把下面的全部数据一字不差地重新写一遍。

--- 相关数据 ---

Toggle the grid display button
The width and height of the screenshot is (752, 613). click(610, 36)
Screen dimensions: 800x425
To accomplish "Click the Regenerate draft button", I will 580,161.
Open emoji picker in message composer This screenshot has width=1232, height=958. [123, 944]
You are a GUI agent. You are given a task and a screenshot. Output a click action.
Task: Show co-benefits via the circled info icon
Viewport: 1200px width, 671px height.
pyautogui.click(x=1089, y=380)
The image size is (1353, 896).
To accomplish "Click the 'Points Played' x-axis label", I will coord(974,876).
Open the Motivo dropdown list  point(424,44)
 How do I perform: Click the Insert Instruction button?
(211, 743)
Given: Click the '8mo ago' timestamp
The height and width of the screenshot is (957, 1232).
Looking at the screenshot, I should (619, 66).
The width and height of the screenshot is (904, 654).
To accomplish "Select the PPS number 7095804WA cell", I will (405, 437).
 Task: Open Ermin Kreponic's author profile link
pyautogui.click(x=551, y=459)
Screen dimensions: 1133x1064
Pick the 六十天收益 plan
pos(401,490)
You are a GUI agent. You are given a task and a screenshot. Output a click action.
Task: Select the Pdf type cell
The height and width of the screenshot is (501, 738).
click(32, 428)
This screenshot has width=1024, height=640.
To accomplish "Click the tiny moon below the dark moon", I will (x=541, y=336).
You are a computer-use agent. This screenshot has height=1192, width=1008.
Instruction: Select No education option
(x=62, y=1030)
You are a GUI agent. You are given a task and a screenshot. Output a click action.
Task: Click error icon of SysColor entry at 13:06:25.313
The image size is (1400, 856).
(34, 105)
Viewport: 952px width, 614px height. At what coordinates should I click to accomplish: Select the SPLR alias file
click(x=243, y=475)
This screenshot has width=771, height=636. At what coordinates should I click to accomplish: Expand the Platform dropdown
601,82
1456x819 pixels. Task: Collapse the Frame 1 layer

---

_解答如下_:
Toggle the grid display button
The width and height of the screenshot is (752, 613). click(610, 36)
Screen dimensions: 800x425
To accomplish "Click the Regenerate draft button", I will 580,161.
Open emoji picker in message composer This screenshot has width=1232, height=958. [123, 944]
You are a GUI agent. You are given a task and a screenshot. Output a click action.
Task: Show co-benefits via the circled info icon
Viewport: 1200px width, 671px height.
pyautogui.click(x=1089, y=380)
The image size is (1353, 896).
To accomplish "Click the 'Points Played' x-axis label", I will coord(974,876).
Open the Motivo dropdown list  point(424,44)
 How do I perform: Click the Insert Instruction button?
(211, 743)
Given: Click the '8mo ago' timestamp
The height and width of the screenshot is (957, 1232).
Looking at the screenshot, I should (619, 66).
The width and height of the screenshot is (904, 654).
To accomplish "Select the PPS number 7095804WA cell", I will (405, 437).
 Task: Open Ermin Kreponic's author profile link
pyautogui.click(x=551, y=459)
Screen dimensions: 1133x1064
Pick the 六十天收益 plan
pos(401,490)
You are a GUI agent. You are given a task and a screenshot. Output a click action.
Task: Select the Pdf type cell
The height and width of the screenshot is (501, 738).
click(32, 428)
This screenshot has width=1024, height=640.
To accomplish "Click the tiny moon below the dark moon", I will (x=541, y=336).
You are a computer-use agent. This screenshot has height=1192, width=1008.
Instruction: Select No education option
(x=62, y=1030)
You are a GUI agent. You are given a task and a screenshot. Output a click action.
Task: Click error icon of SysColor entry at 13:06:25.313
The image size is (1400, 856).
(34, 105)
Viewport: 952px width, 614px height. At what coordinates should I click to accomplish: Select the SPLR alias file
click(x=243, y=475)
This screenshot has width=771, height=636. At what coordinates should I click to accomplish: Expand the Platform dropdown
601,82
1456x819 pixels. Task: Collapse the Frame 1 layer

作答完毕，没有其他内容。